Moral of the story: use rubrics in your online courses. Start now. Believe it or not, “A” students want to know what they can do to improve. “D” students want to know what they are doing well (did I get nothing right?). If you aren’t doing a good job at telling them what’s working and what’s not, let your rubric do the talking.

That said, rubrics aren’t meant to replace written and/or verbal feedback. On the contrary, if you are one of the instructors who already provides ample, personalized feedback to students, please use a rubric in addition to your written and verbal feedback. That will not only keep your “human element” intact but also fill in any gaps that the rubric might not address.

I’ve heard a few groans when talking about this stuff.

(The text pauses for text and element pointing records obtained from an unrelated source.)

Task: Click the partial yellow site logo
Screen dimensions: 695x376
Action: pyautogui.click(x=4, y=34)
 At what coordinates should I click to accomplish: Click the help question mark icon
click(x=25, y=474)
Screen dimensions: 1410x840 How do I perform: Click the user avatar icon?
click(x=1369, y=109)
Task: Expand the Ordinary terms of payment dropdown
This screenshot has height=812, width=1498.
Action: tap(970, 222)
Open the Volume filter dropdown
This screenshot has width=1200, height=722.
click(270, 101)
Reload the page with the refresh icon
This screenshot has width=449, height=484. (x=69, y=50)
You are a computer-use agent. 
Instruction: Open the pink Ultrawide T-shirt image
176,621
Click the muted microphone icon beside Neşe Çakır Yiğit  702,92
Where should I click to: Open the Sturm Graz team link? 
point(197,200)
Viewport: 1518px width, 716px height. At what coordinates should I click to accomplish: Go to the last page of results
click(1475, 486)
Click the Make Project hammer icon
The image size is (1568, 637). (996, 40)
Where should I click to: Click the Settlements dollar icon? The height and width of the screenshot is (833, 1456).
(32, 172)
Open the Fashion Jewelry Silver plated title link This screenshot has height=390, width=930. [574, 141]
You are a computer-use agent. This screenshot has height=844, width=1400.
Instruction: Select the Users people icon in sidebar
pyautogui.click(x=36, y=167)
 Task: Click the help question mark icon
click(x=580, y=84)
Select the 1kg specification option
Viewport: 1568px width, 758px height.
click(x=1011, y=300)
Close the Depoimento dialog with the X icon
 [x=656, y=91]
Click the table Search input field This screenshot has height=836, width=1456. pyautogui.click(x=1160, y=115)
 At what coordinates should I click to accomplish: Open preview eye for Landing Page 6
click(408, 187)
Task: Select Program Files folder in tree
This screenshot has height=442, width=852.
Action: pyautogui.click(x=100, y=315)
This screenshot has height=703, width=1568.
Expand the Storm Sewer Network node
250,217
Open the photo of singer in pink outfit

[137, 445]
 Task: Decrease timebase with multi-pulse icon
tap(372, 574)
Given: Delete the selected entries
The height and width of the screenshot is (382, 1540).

One professor, who shall remain nameless, responded to my prompt about rubrics with “Yeah, I use a rubric alright. It looks like this: [expletive] or not [expletive].” Funny, yes, but exactly my point!

Among other things, rubrics help instructors get clear on:

  1. the learning objectives for each assignment;
  2. how to classify above average, average, and below average work;
  3. what each student’s strengths and weaknesses are;
  4. what an entire class’s strengths and weaknesses are; and
  5. whether an assignment’s given instructions are clear or not.

What professor, in what field, should not be concerned with all of the above?

Perhaps you can come up with a wily response to that question—some kind of probe into what learning environments could, should, and/or shouldn’t be. But you, the instructor, can be as creative as you want to be when constructing a rubric. Go completely off the grid if you so desire. Include your students in the creation of the rubric! (Talk about a great way to encourage them to take ownership of their learning goals.) But no matter the approach you choose, prepare to spend some time designing and writing a rubric. Count on at least a few drafts and test drives. Use your learning objectives as your guide. Run your rubric by your instructional technology liaison. Check it against the “Rubric for Rubrics.” Eventually you will have a solid vehicle for feedback, and you’ll be able to drive that baby into the virtual sunset. With Mr. Chips.